Judge won’t stop gay marriages
San Francisco ? Gay and lesbian couples won another reprieve Friday when a judge declined to immediately stop San Francisco from granting them marriage licenses, saying conservative groups failed to prove the weddings would cause irreparable harm.
Judge Ronald Evans Quidachay denied the Campaign for California Families’ request for a temporary restraining order, but said the group had the right to a hearing on its argument that the city is violating state law.
The conservative group argued that the weddings harmed all the Californians who voted in 2000 for Proposition 22, which defined marriage as between a man and a woman.
The judge suggested that the rights of the gay and lesbian couples appeared to be more substantial.
“If the court has to weigh rights here, on the one hand you are talking about voting rights, and on the other you are talking about equal rights,” Quidachay said.
Quidachay consolidated the Campaign for California Families’ lawsuit against the city with one filed by another conservative group, and told lawyers for both sides to work out between themselves when the next hearing would be held.
Mathew Staver, a lawyer representing the Campaign for California Families, said he believed the court ultimately would find that Mayor Gavin Newsom acted illegally when he started the process last week.

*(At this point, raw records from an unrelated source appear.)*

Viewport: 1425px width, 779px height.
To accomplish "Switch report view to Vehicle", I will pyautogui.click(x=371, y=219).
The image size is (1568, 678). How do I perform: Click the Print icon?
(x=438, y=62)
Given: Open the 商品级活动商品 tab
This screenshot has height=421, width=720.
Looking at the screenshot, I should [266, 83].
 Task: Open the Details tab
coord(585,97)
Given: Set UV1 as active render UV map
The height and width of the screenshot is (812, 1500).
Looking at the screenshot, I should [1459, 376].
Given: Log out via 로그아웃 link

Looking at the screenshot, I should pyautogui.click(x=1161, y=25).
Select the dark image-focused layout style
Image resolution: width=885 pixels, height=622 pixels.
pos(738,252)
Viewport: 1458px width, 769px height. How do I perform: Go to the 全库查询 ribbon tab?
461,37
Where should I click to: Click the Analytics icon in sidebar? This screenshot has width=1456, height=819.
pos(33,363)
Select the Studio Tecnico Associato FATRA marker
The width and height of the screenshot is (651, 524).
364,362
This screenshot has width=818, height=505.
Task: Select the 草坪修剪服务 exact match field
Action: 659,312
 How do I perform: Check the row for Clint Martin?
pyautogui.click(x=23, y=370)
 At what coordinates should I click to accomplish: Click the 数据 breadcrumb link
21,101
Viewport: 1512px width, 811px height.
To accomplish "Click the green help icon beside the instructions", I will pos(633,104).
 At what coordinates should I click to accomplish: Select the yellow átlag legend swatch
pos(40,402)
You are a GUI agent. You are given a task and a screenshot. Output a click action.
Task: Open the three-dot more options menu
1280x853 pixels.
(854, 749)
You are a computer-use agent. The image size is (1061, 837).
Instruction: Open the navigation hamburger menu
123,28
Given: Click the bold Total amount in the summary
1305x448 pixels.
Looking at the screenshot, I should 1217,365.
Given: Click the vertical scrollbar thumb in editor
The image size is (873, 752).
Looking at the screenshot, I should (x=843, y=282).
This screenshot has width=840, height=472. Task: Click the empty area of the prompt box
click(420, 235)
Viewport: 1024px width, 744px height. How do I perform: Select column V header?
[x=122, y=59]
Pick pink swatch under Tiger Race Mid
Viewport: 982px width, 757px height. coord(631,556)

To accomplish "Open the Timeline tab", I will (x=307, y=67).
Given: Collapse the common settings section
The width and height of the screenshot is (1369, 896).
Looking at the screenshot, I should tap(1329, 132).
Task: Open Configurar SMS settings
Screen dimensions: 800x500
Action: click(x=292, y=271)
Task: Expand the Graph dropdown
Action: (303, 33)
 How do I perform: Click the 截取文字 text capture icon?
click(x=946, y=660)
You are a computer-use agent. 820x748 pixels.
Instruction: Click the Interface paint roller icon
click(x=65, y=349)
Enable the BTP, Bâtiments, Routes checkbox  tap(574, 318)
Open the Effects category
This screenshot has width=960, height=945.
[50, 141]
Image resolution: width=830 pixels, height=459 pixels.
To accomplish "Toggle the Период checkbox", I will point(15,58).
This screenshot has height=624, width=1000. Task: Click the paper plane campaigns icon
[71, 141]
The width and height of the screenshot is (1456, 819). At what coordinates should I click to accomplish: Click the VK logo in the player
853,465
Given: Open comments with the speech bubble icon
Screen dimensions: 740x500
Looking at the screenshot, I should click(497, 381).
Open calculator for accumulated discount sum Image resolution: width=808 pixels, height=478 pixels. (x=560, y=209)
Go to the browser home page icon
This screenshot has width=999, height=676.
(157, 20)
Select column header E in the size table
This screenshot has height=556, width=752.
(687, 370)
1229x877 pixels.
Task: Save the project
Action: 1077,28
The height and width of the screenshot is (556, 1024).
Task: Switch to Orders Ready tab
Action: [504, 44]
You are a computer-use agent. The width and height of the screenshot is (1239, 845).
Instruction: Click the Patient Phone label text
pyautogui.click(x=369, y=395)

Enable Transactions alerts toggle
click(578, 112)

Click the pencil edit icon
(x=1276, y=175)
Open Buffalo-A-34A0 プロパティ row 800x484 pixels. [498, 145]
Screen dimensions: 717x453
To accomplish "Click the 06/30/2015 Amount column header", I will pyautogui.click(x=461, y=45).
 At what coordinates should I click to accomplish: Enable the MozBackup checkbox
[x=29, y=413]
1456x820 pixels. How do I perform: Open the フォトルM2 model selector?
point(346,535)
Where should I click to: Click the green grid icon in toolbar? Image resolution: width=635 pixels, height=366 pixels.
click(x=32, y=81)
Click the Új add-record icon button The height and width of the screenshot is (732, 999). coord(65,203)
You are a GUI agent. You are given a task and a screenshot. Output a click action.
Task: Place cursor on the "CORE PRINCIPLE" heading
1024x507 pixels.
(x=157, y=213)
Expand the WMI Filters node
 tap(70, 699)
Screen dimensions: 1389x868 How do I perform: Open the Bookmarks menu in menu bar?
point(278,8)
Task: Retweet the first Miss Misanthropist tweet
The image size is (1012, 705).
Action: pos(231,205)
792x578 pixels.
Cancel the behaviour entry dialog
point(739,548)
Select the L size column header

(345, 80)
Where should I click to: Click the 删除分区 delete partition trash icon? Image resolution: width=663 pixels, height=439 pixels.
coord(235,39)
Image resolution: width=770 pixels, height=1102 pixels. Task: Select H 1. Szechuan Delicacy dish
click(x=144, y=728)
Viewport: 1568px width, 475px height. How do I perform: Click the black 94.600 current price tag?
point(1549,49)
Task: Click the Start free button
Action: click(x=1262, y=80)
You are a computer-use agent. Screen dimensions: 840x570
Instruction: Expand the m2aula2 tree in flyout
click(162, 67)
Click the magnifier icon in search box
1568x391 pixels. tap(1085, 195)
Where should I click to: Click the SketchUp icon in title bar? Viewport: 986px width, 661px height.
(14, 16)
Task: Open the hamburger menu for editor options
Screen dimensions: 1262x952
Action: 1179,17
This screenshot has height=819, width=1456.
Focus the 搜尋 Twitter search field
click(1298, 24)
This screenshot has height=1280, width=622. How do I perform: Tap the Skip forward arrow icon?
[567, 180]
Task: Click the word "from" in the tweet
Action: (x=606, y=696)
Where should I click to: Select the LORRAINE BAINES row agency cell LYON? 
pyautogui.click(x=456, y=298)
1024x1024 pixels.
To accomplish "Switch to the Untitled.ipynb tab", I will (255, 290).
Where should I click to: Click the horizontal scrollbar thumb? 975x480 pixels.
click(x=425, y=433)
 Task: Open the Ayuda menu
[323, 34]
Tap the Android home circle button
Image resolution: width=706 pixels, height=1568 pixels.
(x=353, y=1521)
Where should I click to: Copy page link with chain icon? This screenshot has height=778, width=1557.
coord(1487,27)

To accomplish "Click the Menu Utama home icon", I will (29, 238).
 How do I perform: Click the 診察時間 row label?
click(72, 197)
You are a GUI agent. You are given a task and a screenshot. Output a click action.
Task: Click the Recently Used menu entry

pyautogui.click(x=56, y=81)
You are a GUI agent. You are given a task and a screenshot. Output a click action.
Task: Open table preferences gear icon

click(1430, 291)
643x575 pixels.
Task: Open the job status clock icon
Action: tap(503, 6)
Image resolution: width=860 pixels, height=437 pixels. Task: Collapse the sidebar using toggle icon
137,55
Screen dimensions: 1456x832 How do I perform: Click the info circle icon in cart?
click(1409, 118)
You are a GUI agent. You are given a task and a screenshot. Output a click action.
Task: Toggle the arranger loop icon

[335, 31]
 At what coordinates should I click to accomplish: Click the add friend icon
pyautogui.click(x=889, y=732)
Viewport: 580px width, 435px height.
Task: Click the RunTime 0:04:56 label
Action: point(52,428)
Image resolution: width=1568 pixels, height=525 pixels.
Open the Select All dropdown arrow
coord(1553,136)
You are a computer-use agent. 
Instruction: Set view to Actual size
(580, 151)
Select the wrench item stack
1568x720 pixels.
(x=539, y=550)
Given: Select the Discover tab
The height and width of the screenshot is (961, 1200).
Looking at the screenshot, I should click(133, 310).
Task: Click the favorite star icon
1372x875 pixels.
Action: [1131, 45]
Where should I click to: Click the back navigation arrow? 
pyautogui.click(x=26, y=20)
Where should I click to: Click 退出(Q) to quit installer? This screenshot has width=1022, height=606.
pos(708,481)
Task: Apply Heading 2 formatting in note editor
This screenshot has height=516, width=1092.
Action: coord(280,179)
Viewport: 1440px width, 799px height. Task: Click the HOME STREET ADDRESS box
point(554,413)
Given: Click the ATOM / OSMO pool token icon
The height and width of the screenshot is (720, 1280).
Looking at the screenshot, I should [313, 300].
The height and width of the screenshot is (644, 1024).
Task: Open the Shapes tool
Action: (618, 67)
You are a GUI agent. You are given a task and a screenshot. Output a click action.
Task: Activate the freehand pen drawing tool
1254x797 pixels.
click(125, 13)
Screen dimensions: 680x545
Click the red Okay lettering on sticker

“He can’t decide to grant same-sex marriage licenses any more than he can declare war against a foreign country,” Staver said.
But Chief Deputy City Atty. Therese Stewart said the failure of conservative opponents to win emergency injunctions demonstrated that the city had a strong case.
“Both judges really recognized there is nobody who is hurt by allowing gay people to marry,” Stewart said.
Newsom remained defiant, officiating at the wedding of one of California’s most prominent lesbian politicians inside his offices at City Hall.

James Walker places a ring on his partner's finger, Michael Palmer, while trading vows under the direction of Rev. David Gant, center, in the back of the Sandoval County Courthouse in Bernalillo, N.M. Sandoval County started issuing marriage licenses to same-sex couples Friday morning after the county attorney deemed that refusing to issue the licenses to same-sex couples could open the county to legal liability. The attorney general later declared the licenses invalid.